5.2. Dataset Splitting

For Groups A and C, the original output format was not used as-is. Instead, to encourage the model to focus more effectively on the classification task, the dataset was randomly shuffled, divided into three equal subsets, and then processed as follows.

The primary motivation for splitting the dataset arises from the fact that, as the system prompt length increases, the structural tokens contained within the input prompt also become part of the optimization target during fine-tuning. In such cases, the model may substantially reduce training loss by merely reproducing the formatting pattern—regardless of actual classification performance—which can interfere with effective learning of the target labels [19].

This issue is particularly pronounced when the output follows a structured XML schema, where the model tends to prioritize accurate generation of structural tokens, thereby diluting the discriminative classification signal. To mitigate this phenomenon, the entire dataset was divided into four groups: A, B, C, and D. Groups A and B were configured to update gradients only on output tokens, whereas Groups C and D preserved the default setting, training on both input and output tokens.

Additionally, for Groups A and C, the dataset was randomly shuffled and then split into three equal subsets, which were subsequently transformed into the output formats shown in Table 7, Table 11 and Table 12 to encourage the model to focus more directly on the classification task.

5.3. Experimental Environment

This study was conducted using the Unsloth library with a QLoRA (Quantized Low-Rank Adaptation)–based fine-tuning approach. QLoRA applies 4-bit quantization to large language models (LLMs), enabling substantial reductions in memory consumption while preserving model performance, thereby improving fine-tuning efficiency [20].

The training environment consisted of eight pod instances deployed on the RunPod.io platform. Each pod was equipped with a single NVIDIA RTX A5000 GPU (24 GB VRAM), which was used to perform fine-tuning and evaluation.

The primary hyperparameters used in the experiments are summarized in the following Table 13.

6. Experiments and Results

6.1. Training and Evaluation Results

The comparative classification performance of the two models (Qwen2.5 VL 7B and Gemma3 4B) under different group-specific training configurations is summarized in Table 14. Overall, both models demonstrated high accuracy (Acc > 0.94) and stable classification performance. Notably, the Gemma3 4B model exhibited relatively superior F1-scores in Groups A and C, where simplified output formats (Table 11 and Table 12) were introduced to encourage the model to focus more directly on the classification task.

Model evaluation was conducted using the test set of the AI Hub synthetic skin tumor image dataset, which—consistent with the training set—consists of 15 diagnostic categories.

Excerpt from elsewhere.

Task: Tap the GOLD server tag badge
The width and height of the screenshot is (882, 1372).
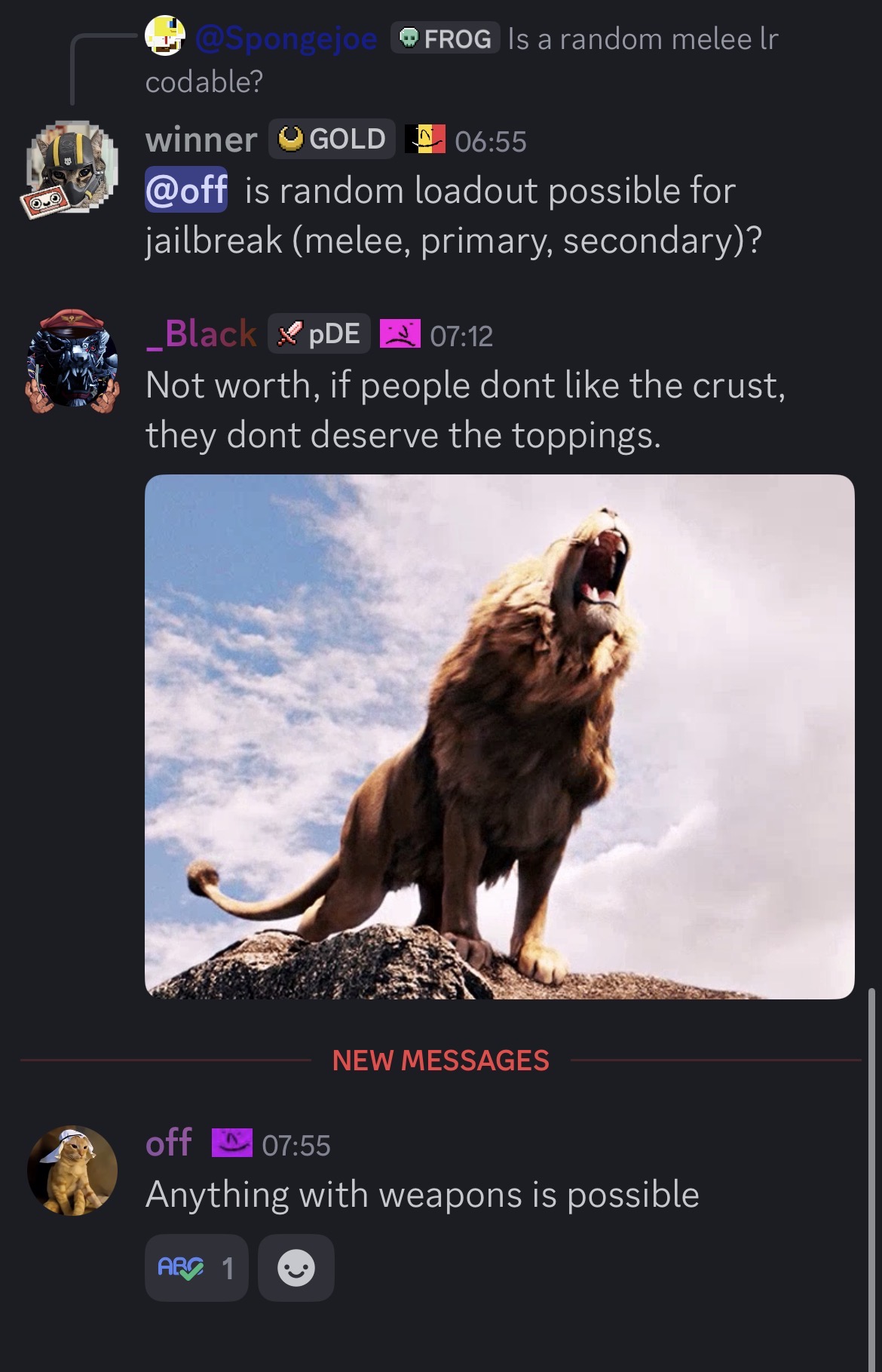Action: pyautogui.click(x=332, y=139)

Training was performed for a total of 3000 steps, and evaluation loss was logged every 50 steps.

As shown in Figure 3, the eval/loss values exhibit different patterns between Groups A/B and Groups C/D. In the case of Groups A and B, which update gradients only on response tokens, the eval loss was consistently higher than that of Groups C and D, regardless of the model used.

After completing 3000 training steps, the resulting training loss and eval loss for each configuration are summarized in the following Table 15.

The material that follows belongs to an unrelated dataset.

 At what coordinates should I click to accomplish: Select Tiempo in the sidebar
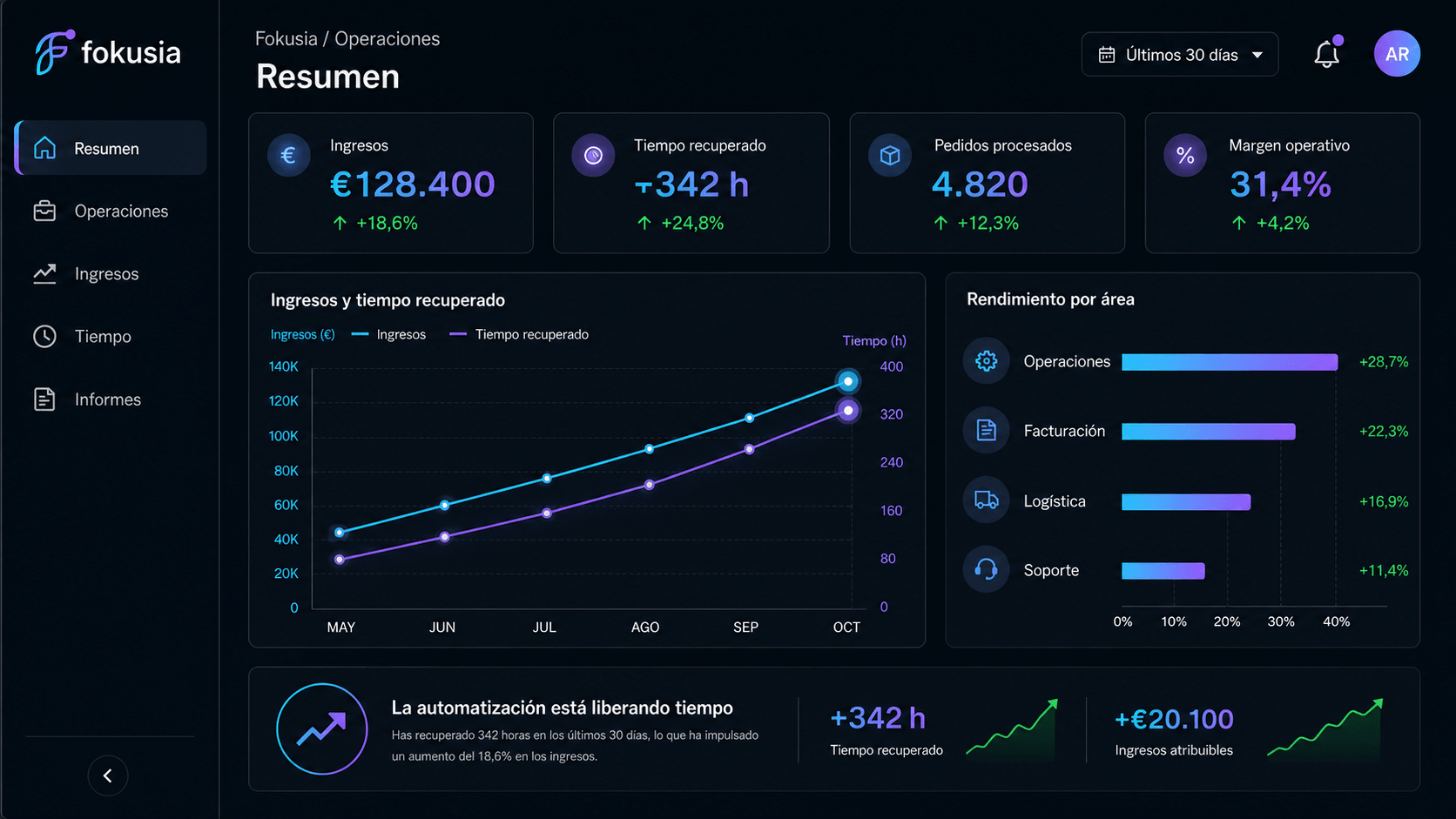(111, 337)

Although both models showed higher loss values in Group B compared to Group A, and in Group D compared to Group C, the differences were relatively minor. This tendency appears to stem from the characteristics of long-form outputs structured in XML format. Even when conveying the same semantic meaning, variations in surface expression can lead the model to predict different tokens, which are then counted as errors—resulting in higher loss under response formats with strict structural constraints. In contrast, Groups A and C contain datasets in which short, single-answer responses are sufficient, which likely contributed to their relatively lower loss values.

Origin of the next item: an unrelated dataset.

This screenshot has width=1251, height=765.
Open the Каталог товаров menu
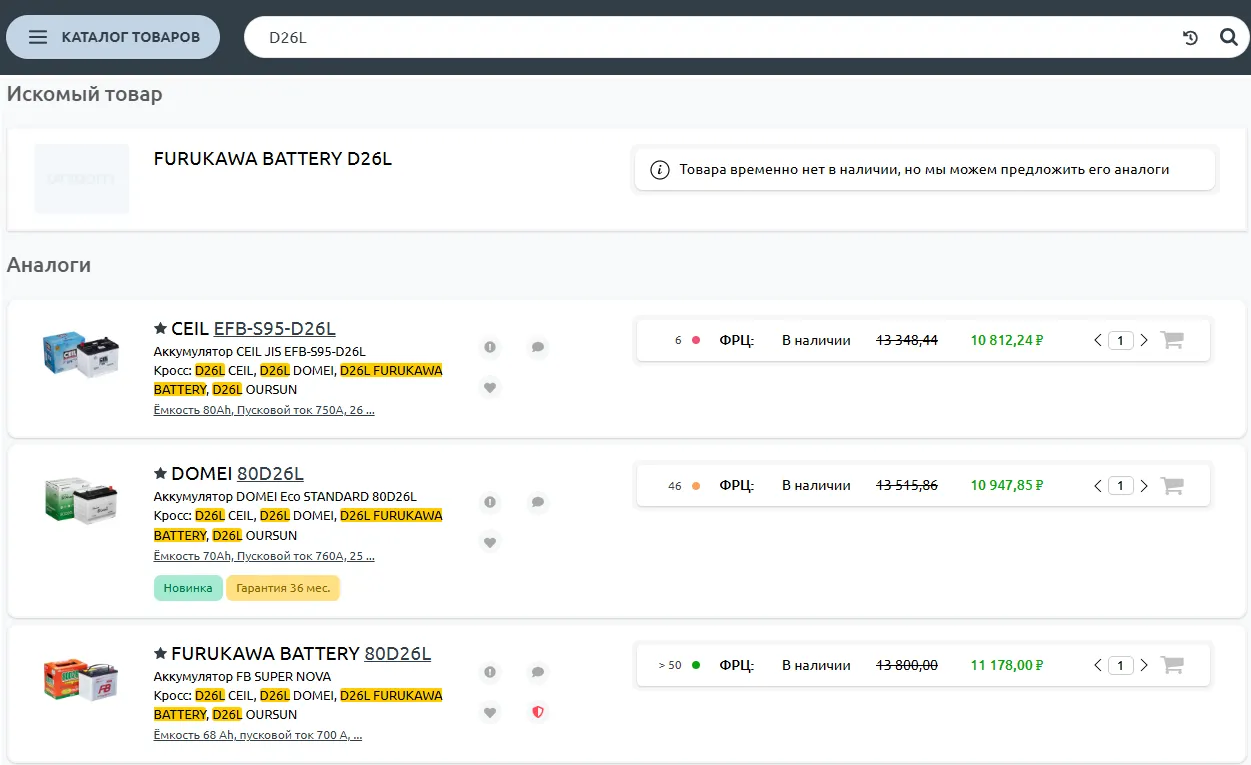113,37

Figure 4. Confusion Matrix of Group A Qwen 2.5 VL 7B.

7. Conclusions

In this study, we demonstrated that a multimodal vision–language model (VLM) can visually interpret dermatologic images and perform both classification and explanatory reasoning simultaneously. The proposed model was fine-tuned using LoRA on a synthetic skin-lesion dataset, achieving stable performance even under resource-constrained conditions. It achieved strong results across major evaluation metrics—including accuracy, precision, recall, and F1-score—indicating that a lightweight multimodal model can serve as a viable foundation for primary skin disease classification and explainable artificial intelligence (XAI) systems.

8. Limitations

Due to constraints of the publicly available synthetic dataset, this study was limited to classification across 15 skin disease categories. Moreover, all images consisted of close-up lesion photography, which does not fully capture variations in lighting, angle, and resolution encountered in real clinical environments. The absence of normal skin images further limited the model’s ability to generalize. Additionally, because the proposed confidence score is derived from relative probability, improvements are needed before it can be considered clinically reliable.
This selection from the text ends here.